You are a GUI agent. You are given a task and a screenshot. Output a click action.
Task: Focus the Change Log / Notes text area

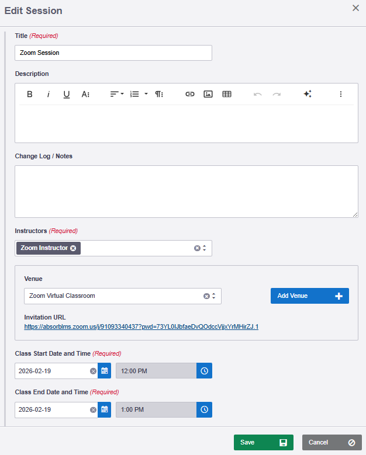pyautogui.click(x=187, y=192)
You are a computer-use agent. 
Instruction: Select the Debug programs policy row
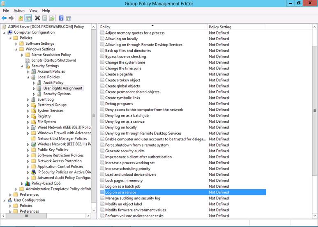pyautogui.click(x=119, y=104)

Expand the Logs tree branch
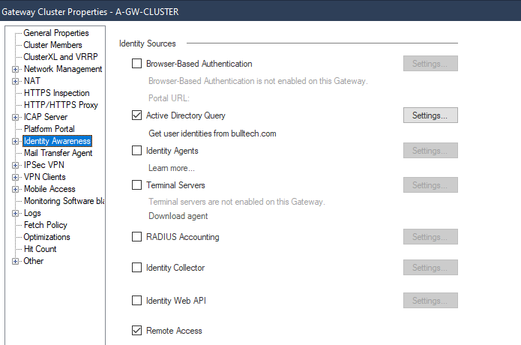point(15,214)

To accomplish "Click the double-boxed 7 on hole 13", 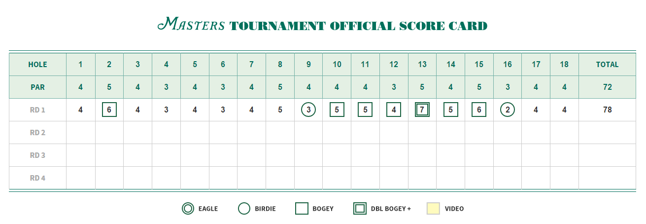I will (x=422, y=110).
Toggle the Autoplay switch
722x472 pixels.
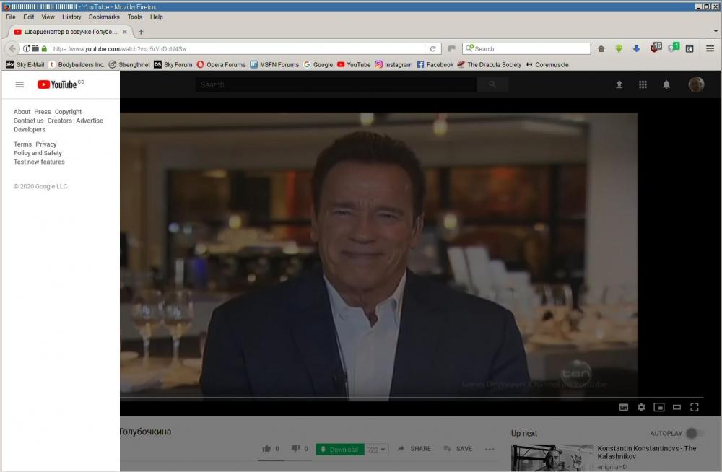tap(694, 433)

* EXERCISE DESCRIPTION
Turn everything from the start of the items down to the line containing "pyautogui.click(x=187, y=192)" into a numbered list, skipping blank lines and leaving out the pictures.

* OUTPUT FOR THIS TASK
1. You are a GUI agent. You are given a task and a screenshot. Output a click action.
2. Task: Focus the Change Log / Notes text area
3. pyautogui.click(x=187, y=192)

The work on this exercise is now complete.